The omicron variant also has challenged the nation’s coronavirus medicine cabinet, with evidence that mutations will wipe out or weaken the effectiveness of treatments that can reduce the virus’s severity and keep people out of hospitals. As a result, the Biden administration around Thanksgiving paused distribution of sotrovimab, the one monoclonal antibody that remains effective against the omicron variant, with senior officials such as David Kessler calculating that the drug should be maximally deployed when the variant becomes more prevalent.
By Thursday, administration officials decided to resume shipments of the drug, amid indicators that the omicron variant was spreading faster in states such as New York and Washington than data published by the Centers for Disease Control and Preventionearlier in the week indicated, said two officials with knowledge of the deliberations.
“Shipment of product will begin soon, and jurisdictions will see product arrive as early as Tuesday, December 21, 2021,” the federal health agency said in a statement on Friday, announcing that about 55,000 doses of sotrovimab would soon go out.
Doctors said they were desperate for treatments like sotrovimab as emergency rooms begin to crowd and case numbers soar.

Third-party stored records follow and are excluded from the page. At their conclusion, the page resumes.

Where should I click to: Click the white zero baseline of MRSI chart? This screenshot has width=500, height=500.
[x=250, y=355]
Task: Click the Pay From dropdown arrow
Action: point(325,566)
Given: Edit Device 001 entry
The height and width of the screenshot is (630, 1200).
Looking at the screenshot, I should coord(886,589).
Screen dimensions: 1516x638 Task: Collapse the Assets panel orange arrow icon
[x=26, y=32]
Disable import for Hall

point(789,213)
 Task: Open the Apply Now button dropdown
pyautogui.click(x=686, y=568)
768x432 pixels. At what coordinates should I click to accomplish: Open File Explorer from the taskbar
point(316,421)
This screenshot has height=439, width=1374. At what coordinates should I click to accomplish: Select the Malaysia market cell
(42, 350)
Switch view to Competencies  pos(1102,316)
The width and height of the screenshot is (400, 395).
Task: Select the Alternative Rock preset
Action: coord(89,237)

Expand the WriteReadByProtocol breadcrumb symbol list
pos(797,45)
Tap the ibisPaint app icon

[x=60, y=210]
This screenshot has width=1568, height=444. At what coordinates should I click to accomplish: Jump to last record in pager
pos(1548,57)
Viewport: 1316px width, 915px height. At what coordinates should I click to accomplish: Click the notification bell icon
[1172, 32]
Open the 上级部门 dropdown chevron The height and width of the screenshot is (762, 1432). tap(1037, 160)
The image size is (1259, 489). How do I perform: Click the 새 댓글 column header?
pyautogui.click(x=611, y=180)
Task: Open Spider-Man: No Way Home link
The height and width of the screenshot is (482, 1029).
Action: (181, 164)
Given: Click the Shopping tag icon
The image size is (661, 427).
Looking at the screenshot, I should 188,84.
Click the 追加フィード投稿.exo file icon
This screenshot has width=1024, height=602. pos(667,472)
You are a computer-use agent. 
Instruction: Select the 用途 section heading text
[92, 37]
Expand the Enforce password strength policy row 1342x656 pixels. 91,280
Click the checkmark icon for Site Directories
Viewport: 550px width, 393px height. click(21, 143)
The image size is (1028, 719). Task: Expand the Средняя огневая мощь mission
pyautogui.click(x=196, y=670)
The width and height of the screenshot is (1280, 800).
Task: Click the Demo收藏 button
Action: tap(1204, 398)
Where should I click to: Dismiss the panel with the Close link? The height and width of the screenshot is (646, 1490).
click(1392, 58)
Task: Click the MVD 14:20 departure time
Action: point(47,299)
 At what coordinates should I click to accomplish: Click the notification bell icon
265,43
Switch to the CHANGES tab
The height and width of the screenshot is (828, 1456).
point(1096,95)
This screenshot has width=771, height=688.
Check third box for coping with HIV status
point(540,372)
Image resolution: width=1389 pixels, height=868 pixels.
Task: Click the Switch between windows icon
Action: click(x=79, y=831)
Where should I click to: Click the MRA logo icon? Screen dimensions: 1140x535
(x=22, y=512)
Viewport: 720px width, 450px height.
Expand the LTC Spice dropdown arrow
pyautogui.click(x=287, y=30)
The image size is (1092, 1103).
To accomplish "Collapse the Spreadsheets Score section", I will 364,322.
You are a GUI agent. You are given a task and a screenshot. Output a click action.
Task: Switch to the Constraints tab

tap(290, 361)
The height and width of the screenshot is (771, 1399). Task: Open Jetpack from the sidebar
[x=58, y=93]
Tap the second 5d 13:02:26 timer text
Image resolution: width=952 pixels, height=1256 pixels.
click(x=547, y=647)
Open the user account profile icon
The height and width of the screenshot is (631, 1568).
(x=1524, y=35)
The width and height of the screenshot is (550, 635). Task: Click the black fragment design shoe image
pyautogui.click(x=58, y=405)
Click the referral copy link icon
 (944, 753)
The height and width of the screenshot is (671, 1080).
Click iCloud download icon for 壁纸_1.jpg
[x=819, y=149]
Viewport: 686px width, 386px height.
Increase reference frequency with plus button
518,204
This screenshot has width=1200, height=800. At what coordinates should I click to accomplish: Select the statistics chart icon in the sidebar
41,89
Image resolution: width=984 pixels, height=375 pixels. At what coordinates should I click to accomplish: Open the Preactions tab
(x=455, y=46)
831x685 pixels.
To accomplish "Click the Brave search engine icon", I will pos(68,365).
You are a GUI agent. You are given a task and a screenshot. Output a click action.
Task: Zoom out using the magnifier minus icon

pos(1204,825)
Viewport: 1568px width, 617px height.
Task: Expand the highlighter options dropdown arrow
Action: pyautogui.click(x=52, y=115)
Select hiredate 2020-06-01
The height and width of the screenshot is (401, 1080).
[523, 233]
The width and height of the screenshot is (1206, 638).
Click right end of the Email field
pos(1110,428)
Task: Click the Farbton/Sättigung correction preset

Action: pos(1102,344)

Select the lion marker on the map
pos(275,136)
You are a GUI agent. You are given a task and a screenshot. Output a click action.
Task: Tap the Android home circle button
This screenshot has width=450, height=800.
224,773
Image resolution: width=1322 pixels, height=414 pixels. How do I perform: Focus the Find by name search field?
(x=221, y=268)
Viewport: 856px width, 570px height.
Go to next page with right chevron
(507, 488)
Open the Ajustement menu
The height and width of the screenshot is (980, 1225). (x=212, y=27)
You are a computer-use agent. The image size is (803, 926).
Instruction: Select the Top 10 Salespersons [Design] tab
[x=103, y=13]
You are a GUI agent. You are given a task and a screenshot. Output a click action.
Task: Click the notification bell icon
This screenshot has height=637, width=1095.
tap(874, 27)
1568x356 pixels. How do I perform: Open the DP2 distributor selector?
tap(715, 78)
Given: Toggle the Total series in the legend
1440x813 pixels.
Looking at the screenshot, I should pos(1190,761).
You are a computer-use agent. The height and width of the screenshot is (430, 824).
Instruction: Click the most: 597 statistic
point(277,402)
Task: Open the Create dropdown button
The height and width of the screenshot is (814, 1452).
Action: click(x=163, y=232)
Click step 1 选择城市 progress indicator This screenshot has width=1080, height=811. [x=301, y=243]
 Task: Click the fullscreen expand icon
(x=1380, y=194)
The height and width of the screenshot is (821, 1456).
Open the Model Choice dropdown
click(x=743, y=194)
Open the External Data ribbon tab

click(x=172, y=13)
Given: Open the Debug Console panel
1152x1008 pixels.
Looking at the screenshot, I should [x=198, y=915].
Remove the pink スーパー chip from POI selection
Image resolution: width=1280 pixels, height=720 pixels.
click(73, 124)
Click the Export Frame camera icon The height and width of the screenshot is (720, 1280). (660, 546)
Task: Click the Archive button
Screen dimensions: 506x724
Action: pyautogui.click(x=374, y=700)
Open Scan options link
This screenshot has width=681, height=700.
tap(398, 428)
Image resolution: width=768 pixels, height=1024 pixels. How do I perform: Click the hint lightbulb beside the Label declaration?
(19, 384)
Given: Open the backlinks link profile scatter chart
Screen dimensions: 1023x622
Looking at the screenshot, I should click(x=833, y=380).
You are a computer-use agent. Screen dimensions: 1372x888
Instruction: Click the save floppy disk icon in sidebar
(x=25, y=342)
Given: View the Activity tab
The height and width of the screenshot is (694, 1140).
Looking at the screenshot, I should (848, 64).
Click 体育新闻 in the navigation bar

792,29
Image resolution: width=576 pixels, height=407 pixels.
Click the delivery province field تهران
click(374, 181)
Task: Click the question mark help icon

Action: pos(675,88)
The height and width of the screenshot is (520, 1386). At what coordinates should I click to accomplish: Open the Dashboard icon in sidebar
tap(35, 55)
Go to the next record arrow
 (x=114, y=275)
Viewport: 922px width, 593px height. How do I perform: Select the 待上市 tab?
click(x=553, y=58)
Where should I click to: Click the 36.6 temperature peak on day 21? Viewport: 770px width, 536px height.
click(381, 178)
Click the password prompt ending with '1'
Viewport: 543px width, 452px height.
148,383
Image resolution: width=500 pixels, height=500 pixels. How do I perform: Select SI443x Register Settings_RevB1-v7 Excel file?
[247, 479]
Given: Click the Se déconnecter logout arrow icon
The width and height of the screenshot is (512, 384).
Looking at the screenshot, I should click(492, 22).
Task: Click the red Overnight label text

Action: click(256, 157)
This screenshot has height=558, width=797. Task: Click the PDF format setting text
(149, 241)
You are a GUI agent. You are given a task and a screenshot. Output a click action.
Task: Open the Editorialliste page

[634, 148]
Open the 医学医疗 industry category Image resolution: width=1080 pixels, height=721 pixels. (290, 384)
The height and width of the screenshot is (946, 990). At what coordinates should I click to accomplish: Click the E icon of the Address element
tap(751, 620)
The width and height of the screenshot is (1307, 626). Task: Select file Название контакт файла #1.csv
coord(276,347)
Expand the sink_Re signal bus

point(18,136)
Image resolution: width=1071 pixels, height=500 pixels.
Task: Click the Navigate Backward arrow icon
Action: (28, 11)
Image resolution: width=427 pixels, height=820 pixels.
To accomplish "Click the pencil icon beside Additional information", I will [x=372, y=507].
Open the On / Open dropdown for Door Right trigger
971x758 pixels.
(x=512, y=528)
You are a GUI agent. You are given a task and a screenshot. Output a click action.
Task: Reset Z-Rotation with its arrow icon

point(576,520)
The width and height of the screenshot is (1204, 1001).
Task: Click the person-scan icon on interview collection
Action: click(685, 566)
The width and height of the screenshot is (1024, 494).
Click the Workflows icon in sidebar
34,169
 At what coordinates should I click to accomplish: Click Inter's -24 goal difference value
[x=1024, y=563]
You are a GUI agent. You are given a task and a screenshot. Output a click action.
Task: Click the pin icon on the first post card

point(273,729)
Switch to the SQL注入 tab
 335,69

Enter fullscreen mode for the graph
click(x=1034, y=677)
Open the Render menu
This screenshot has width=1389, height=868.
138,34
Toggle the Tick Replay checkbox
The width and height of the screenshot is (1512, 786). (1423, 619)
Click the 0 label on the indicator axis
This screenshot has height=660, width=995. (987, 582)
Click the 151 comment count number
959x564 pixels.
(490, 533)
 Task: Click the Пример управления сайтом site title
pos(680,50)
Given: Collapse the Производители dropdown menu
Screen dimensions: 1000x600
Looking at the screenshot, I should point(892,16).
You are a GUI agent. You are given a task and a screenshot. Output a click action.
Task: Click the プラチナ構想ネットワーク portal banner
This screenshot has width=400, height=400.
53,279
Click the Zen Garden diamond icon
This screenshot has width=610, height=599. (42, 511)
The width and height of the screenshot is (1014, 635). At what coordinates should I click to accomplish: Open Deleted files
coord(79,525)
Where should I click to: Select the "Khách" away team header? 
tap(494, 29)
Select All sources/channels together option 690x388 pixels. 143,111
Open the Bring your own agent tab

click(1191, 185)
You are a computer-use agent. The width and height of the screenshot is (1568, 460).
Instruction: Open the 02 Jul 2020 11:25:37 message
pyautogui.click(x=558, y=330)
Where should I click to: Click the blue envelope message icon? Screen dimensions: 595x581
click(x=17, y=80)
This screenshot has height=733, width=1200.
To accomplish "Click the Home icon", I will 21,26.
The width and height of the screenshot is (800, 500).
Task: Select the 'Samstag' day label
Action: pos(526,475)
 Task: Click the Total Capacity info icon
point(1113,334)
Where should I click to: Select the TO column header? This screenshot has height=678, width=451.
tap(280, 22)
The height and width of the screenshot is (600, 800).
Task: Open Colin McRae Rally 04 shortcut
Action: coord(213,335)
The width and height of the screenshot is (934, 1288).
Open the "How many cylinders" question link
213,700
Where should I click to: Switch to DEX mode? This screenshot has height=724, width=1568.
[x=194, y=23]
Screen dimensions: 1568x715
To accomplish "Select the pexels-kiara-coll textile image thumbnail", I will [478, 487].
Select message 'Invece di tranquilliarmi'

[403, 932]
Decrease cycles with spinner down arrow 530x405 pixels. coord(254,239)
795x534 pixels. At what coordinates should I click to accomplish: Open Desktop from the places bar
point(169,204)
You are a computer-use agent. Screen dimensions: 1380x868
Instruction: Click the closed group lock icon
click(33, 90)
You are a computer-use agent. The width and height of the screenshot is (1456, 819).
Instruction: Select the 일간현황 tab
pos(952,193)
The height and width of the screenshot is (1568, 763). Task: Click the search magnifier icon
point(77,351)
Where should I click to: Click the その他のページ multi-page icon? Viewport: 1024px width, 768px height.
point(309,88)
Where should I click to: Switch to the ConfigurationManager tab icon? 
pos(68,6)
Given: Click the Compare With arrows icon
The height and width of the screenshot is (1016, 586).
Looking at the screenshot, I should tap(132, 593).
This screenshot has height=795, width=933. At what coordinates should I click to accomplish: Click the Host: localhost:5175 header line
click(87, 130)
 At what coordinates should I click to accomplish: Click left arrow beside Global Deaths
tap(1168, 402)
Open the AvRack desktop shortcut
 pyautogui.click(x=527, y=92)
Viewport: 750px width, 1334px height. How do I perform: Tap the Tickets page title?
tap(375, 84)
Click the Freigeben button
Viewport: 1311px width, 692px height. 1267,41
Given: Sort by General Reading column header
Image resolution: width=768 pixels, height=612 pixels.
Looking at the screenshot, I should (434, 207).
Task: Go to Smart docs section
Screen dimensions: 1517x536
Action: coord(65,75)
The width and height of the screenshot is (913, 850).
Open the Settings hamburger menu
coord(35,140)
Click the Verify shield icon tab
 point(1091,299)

“Too slow! We are already seeing widespread omicron,” texted one infectious-disease doctor at a large New York City hospital, who estimated that at least 50 percent of patients had contracted the variant and requested confidentiality to discuss patient care. “It’s a lot of hospitalizations that could have potentially [been] averted because of slow response.”
Fauci said Sunday that he expected it to be months before antiviral drugs can be mass-produced and available to anyone who needs them. While he did not foresee the kind of shutdowns that were put in place in the early days of the pandemic, Fauci also noted that it would be difficult to keep the virus under control when there remained “about 50 million people in the country who are eligible to be vaccinated who are not vaccinated.”
Similarly, several governors on Sunday shied away from the possibility of implementing more shutdowns to fight the spread of the new variant. Maryland Gov. Larry Hogan (R) said on “Fox News Sunday” that his state, which has seen a 150 percent increase in hospitalizations over the past two weeks, was not considering shutdowns and instead was putting more resources into testing and encouraging vaccinations and boosters. New Jersey Gov. Phil Murphy (D) said on the same show that shutdowns remained “on the table” but that he didn’t think such a move was likely because a high percentage of the state’s population was vaccinated.
“That’s certainly where it’s headed,” Polis said on NBC News’s “Meet the Press.” “I wish they’d stop talking about [the third shot] as a booster. It really is a three-dose vaccine.”